### Görev 1
Sabah programları üzerine yazıdan "Müge Anlı yine" ile başlayıp "boyluyor, soy soyluyor..." ile biten bölümü olduğu gibi alıntılayın.
### Görev 2
Listenin başından başlayıp "Action: (90, 165)" ifadesini içeren satırla biten satırları, "thumbnail" yerine "icon" koyarak yeniden yazın. Bu satırlarda başka hiçbir şeyi değiştirmeyin.

### Seçilmiş metin
Öncel Öziçer yazdı: 'Sabah ekranı sinirimi zıplattı'

"..Müge iz peşinde, Nilgün şefle flörtte, Alişan-Çağla halayda, TV'ye mahkumuz bu havalarda..."

Öncel Öziçer yazdı: 'Sabah ekranı sinirimi zıplattı'
Sabah ekranı sinirimi zıplattı

Sabah insanı olmadığım için dolayısıyla sabah çok erken yayınlanan programları da kaçırıyorum.
Bu sabah yanlışlıkla çalan alarm sayesinde güne normal insanlar gibi normal bir saatte başlayınca haydi dedim TV dünyasında sabahları neler oluyor şöyle bir bakayım...
Açtığım her kanala sadece beş on dakika tahammül edebildim.
Müge Anlı yine en birinci savcı, adli tıp uzmanı, olay yeri araştırma şefi, hakim, karakter analisti, davranış bilimleri uzmanı ve ekranlar üstü bir imparatoriçe olarak boy boyluyor, soy soyluyor...
Alişan ve Çağla malum sabahın köründe vur patlasın çal oynasın enerjileri yerinde...
Melek'te "temizlik ve evi derleyip toparlama uzmanı" bir kadın, rastgele bir eve girmiş kadıncağızın evini didik didik edip azarlıyor: "Bu evin hali ne? Bu ne pislik? Yatağını niye toplamadın? Mutfağında neden reçellerle tabakları aynı yere koyuyorsun? Utanmıyor musun?" diye bağırıyor.
Kadıncağızın evi toplam 20 metre kare ve sadece tek bir mutfak dolabı olduğu için olabilir mi acaba sayın uzman?
Bu yeni bir format olmalı... İnsanlık suçu formatlardan...

Ama bir tanesi var ki, tahammülü zorlama açısından diğerlerini beşe katlıyor...

(Metin ve öğe gösterme kayıtları)
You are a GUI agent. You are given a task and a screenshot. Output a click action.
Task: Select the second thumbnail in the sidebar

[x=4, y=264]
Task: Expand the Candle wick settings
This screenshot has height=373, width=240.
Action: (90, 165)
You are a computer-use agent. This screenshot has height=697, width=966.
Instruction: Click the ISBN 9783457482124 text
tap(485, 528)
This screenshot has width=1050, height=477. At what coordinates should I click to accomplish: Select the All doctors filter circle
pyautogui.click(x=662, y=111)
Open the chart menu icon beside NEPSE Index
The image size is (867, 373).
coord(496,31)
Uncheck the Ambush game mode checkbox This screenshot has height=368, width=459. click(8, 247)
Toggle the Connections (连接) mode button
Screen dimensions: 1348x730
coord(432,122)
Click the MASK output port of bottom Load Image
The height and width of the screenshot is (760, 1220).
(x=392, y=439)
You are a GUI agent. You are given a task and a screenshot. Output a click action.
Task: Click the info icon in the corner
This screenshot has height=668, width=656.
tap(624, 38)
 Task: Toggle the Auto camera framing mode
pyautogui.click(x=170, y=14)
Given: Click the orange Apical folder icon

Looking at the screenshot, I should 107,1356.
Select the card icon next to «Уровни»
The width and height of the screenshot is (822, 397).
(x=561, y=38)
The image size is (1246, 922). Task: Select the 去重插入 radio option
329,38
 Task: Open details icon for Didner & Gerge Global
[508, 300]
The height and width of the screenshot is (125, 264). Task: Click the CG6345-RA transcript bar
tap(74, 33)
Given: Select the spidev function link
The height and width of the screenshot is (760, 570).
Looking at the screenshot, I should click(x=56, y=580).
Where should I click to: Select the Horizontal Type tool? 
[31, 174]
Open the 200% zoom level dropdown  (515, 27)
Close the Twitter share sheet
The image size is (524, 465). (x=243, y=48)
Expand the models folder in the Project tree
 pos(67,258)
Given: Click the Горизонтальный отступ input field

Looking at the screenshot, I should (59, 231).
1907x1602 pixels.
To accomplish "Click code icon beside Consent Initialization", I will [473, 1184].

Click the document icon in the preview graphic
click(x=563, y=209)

### Yazılı çözüm 1
Müge Anlı yine en birinci savcı, adli tıp uzmanı, olay yeri araştırma şefi, hakim, karakter analisti, davranış bilimleri uzmanı ve ekranlar üstü bir imparatoriçe olarak boy boyluyor, soy soyluyor...

### Yazılı çözüm 2
You are a GUI agent. You are given a task and a screenshot. Output a click action.
Task: Select the second icon in the sidebar

[x=4, y=264]
Task: Expand the Candle wick settings
This screenshot has height=373, width=240.
Action: (90, 165)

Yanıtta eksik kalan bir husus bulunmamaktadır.